ラララ吉祥寺
わたしの作る食事を、誰かが喜んで食べてくれる。
そんなちっぽけなことが、こんなに嬉しいだなんて、今まで想像することさえ出来なかった。
「文子さんのハンバーグって、最高ですよね。
ふっくらジューシーで。
顔見てから焼いてくれるから、熱々だし」
それは母がいつもわたしにしてくれていた、日常そのものだったのだけれど。
たまに加わる芽衣さんの新作レシピとか、木島さんの作り置きの煮物に併せて、わたしもネットで新作レシピを探求したりして。

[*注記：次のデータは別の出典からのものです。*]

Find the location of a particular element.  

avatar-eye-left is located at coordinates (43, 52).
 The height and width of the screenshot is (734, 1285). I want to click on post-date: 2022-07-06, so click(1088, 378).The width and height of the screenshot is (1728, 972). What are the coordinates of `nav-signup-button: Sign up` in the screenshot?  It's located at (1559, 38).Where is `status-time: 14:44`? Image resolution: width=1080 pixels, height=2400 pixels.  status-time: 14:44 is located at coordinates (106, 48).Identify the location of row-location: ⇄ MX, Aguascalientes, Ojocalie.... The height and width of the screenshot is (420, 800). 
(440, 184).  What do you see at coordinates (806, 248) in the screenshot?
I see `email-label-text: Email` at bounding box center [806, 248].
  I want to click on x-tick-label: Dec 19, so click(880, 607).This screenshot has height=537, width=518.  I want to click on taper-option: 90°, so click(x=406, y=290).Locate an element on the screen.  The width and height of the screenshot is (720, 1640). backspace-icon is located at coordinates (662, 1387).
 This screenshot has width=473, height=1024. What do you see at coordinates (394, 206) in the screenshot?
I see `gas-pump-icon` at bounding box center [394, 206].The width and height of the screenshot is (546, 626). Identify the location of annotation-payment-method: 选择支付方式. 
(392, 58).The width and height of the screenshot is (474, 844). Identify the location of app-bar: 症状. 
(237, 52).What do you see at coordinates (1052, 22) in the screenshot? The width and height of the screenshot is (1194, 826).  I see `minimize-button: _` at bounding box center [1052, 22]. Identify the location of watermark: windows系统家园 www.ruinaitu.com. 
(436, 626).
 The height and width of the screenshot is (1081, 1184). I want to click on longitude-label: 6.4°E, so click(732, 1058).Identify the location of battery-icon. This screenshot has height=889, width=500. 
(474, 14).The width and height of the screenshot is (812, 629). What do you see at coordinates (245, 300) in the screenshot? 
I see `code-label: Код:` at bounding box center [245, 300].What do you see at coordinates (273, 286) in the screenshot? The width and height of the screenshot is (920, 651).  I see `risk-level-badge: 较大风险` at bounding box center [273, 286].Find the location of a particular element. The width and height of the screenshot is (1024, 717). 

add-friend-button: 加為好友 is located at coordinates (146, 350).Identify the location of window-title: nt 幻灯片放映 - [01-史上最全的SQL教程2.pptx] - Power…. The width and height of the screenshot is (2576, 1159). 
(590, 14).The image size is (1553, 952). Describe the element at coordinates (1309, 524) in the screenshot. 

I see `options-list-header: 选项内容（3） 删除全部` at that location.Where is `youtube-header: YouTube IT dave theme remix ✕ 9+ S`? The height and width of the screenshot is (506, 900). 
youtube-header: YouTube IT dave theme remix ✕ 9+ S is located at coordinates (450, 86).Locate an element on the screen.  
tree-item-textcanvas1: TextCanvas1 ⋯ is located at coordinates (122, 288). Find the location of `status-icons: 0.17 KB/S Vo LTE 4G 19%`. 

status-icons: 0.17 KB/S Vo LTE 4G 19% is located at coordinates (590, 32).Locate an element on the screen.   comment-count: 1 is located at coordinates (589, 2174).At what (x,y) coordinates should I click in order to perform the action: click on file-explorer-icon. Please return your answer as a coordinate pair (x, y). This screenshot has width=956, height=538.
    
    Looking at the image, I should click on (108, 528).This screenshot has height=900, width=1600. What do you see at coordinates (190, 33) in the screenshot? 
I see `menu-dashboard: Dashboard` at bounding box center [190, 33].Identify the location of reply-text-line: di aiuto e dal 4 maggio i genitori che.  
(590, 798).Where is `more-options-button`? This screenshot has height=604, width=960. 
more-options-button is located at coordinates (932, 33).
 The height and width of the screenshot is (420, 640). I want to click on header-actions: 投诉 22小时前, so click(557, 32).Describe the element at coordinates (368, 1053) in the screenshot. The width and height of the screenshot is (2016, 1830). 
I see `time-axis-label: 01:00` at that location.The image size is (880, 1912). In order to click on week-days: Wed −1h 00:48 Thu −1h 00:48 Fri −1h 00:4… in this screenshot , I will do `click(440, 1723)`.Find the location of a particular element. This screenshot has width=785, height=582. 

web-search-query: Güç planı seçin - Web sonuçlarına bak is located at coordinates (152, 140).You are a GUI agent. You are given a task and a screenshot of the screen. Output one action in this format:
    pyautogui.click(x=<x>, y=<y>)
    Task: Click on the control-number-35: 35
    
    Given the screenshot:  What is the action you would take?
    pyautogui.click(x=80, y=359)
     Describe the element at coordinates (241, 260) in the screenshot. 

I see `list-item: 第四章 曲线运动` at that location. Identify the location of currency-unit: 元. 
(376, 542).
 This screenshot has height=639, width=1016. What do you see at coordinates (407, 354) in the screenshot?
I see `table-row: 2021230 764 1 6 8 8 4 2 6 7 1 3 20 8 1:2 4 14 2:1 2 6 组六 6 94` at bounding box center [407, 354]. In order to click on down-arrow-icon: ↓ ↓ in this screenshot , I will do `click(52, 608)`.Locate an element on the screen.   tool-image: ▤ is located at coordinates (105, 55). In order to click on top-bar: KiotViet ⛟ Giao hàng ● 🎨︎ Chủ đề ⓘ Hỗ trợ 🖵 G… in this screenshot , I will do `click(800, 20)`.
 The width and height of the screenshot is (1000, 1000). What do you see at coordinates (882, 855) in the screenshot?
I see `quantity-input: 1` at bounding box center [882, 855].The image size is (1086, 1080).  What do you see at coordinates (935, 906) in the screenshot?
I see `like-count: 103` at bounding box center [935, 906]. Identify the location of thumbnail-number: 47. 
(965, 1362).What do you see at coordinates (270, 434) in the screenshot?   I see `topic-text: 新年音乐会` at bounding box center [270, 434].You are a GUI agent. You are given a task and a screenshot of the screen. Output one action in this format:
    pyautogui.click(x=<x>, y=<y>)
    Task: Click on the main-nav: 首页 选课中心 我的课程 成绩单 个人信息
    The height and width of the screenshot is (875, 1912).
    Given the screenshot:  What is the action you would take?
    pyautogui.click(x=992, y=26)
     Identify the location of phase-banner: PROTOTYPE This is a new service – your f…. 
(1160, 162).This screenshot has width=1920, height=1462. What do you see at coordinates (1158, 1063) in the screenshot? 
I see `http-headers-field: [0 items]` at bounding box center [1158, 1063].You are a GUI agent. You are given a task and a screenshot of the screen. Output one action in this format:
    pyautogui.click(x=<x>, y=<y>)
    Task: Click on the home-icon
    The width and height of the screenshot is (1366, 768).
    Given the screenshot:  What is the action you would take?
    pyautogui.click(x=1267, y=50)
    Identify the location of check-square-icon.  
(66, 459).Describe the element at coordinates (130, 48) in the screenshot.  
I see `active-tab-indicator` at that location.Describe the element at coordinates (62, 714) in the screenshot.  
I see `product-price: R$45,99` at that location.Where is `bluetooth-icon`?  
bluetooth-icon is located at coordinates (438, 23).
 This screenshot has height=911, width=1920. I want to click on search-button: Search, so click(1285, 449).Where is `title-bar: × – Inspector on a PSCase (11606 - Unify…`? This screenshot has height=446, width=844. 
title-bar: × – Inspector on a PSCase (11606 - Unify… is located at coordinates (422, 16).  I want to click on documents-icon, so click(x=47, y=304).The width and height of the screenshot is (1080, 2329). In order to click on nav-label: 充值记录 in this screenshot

日々のルーティーンワークの筈だった賄いさえ、楽しい仕事と化していた。
「それにしても、僕のハンバーグ、大き過ぎやしませんか?」
「えっ、でも、男の人って沢山食べるのかと思って……」
「僕ももう37ですからね。若い頃みたいに大食いはしませんよ。そろそろ体重も気になる年頃ですし」
「あ、中年太りですか?」
木島さんアラフォーですもんね、と芽衣さんが笑った。
「でも、わたしもここに来て食べ過ぎかも。
なんか最近ウエストがきつくて。
文子さん、わたしも少しご飯控え目でお願いします」
芽衣さんがお腹の辺りを摘んで見せた。
「そうだね、健康の為には腹八文目、野菜中心を心がけます」
つい楽しくて、作り過ぎてしまうのは確かだった。
量を減らす分、品数を増やしてみようかな。野菜を使ったヘルシーな副菜を研究しよう。
なんて、あくまで前向きに生活に取り組むわたしに、誰よりも私自身が驚いていた。